Input data =

--------------------

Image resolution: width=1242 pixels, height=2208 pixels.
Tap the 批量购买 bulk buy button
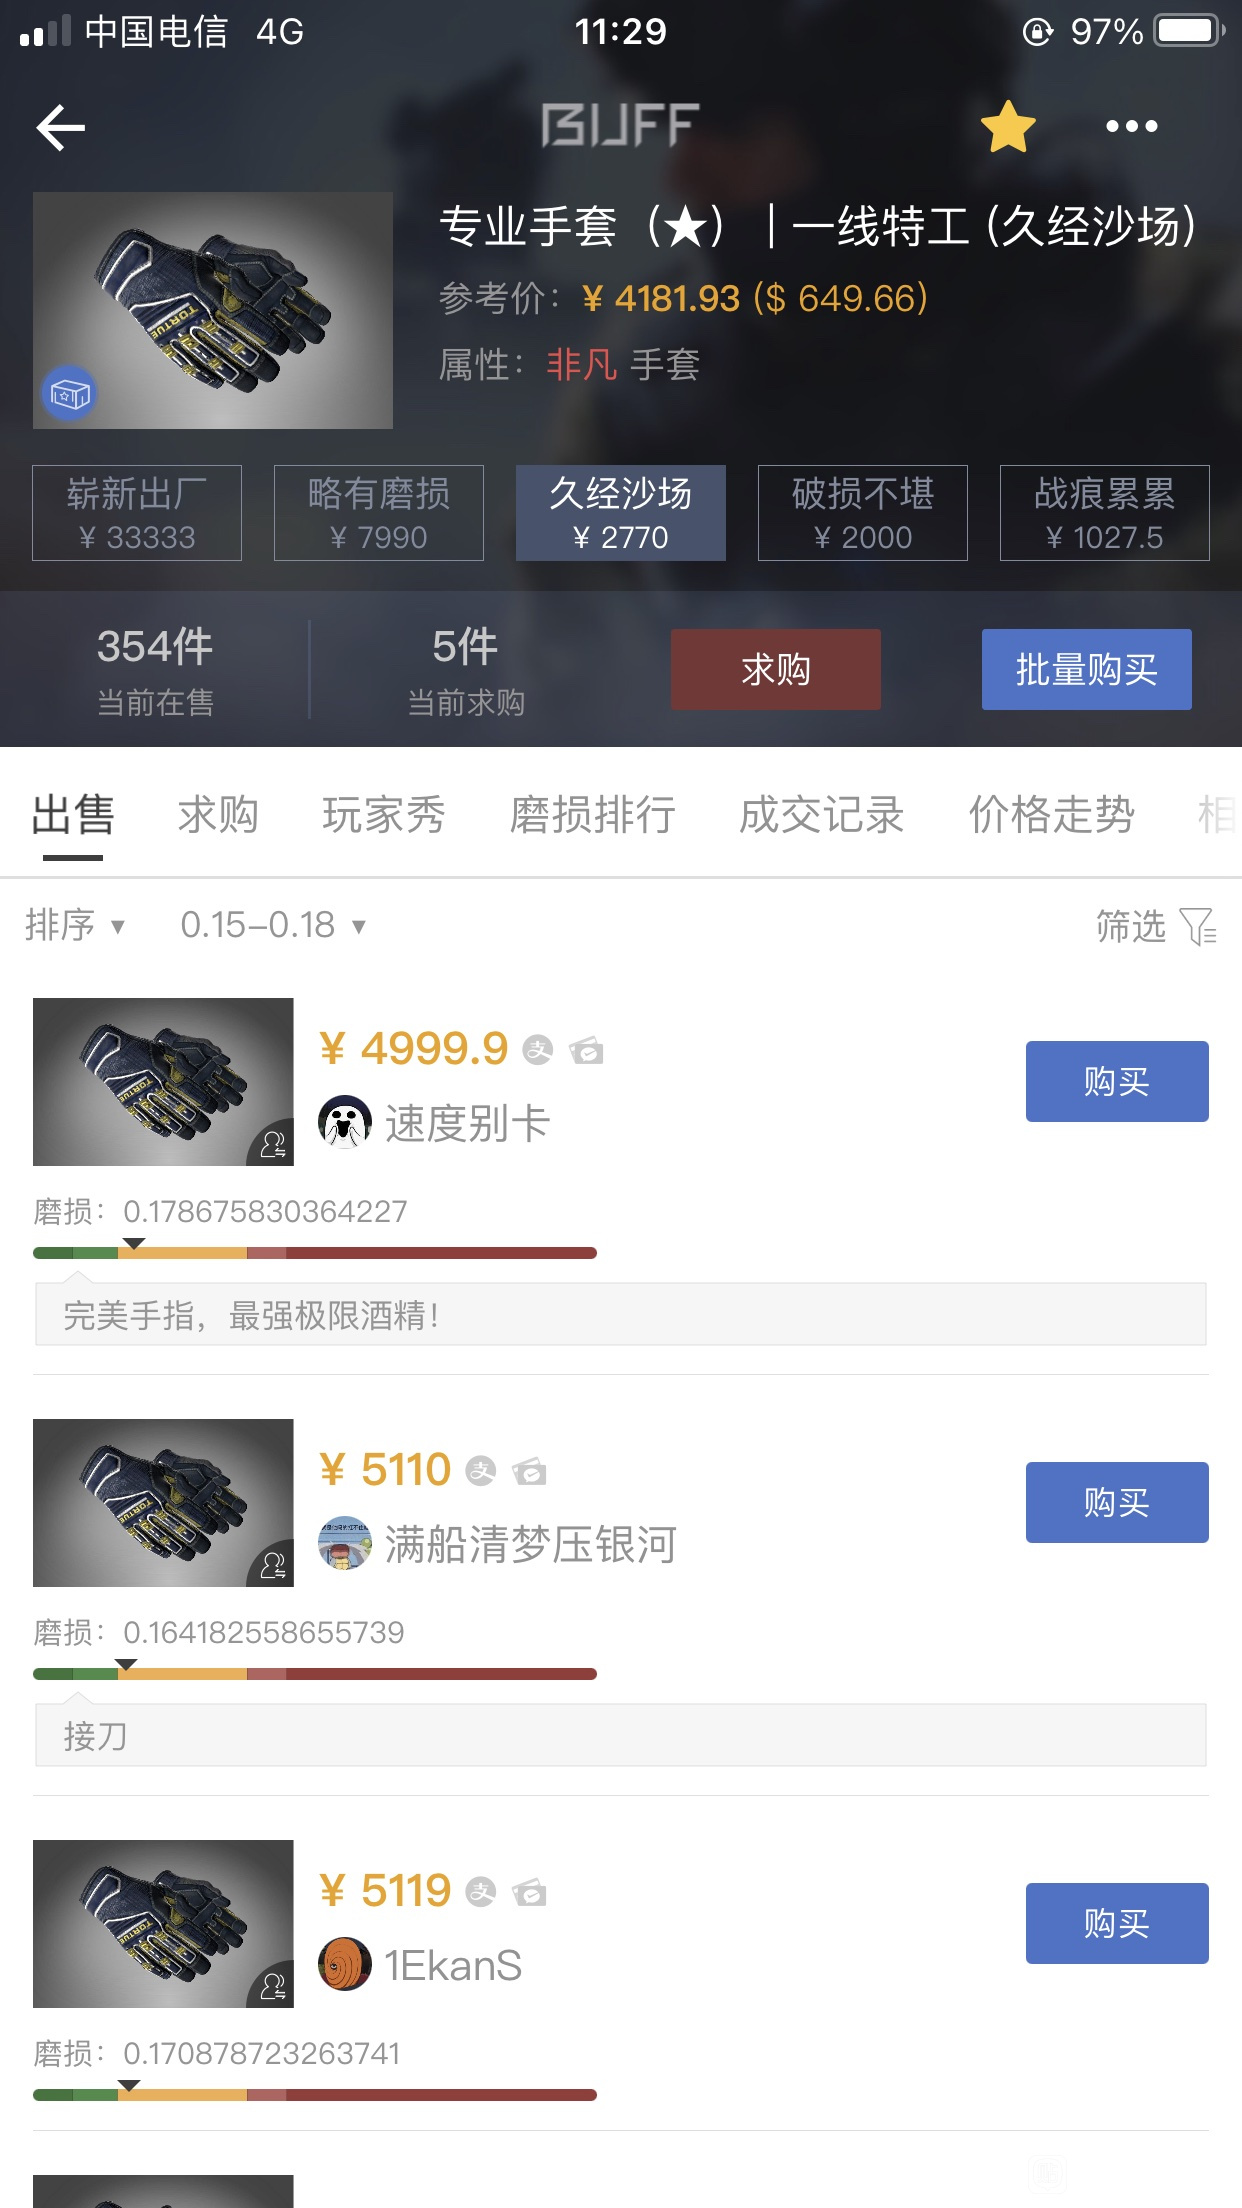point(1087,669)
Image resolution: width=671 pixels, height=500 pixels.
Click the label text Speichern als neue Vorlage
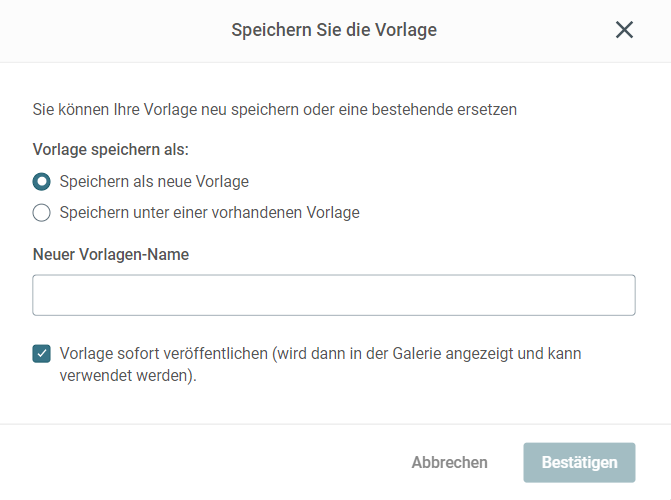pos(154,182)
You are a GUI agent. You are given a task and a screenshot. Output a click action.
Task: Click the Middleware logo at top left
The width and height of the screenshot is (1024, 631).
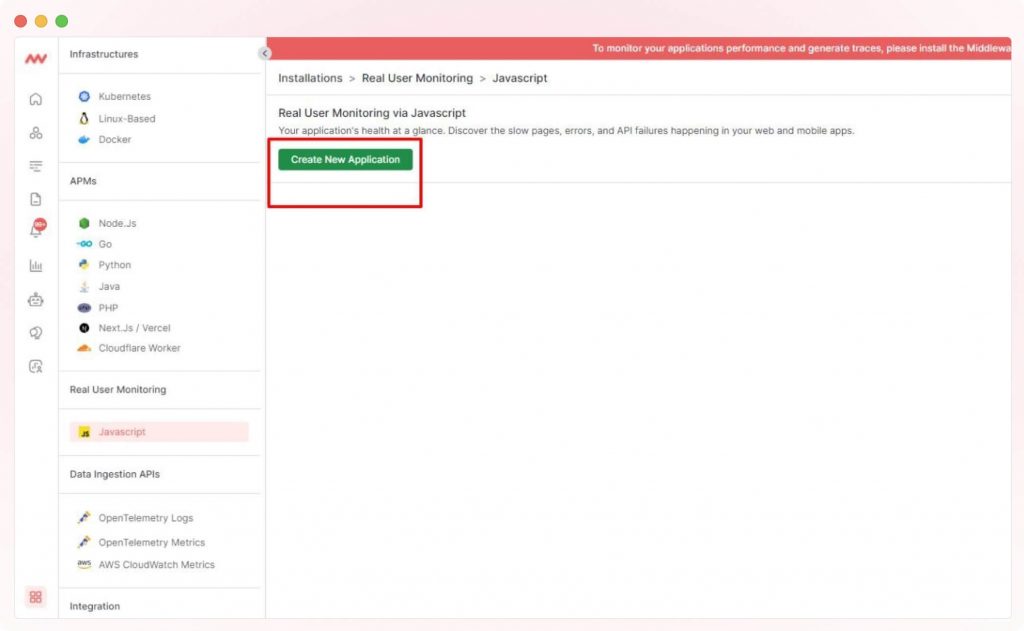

--------------------

Problem details = The job here is to find each line above with the word "resolution" and copy it.

Answer for the task =
Image resolution: width=1242 pixels, height=2208 pixels.
Image resolution: width=671 pixels, height=500 pixels.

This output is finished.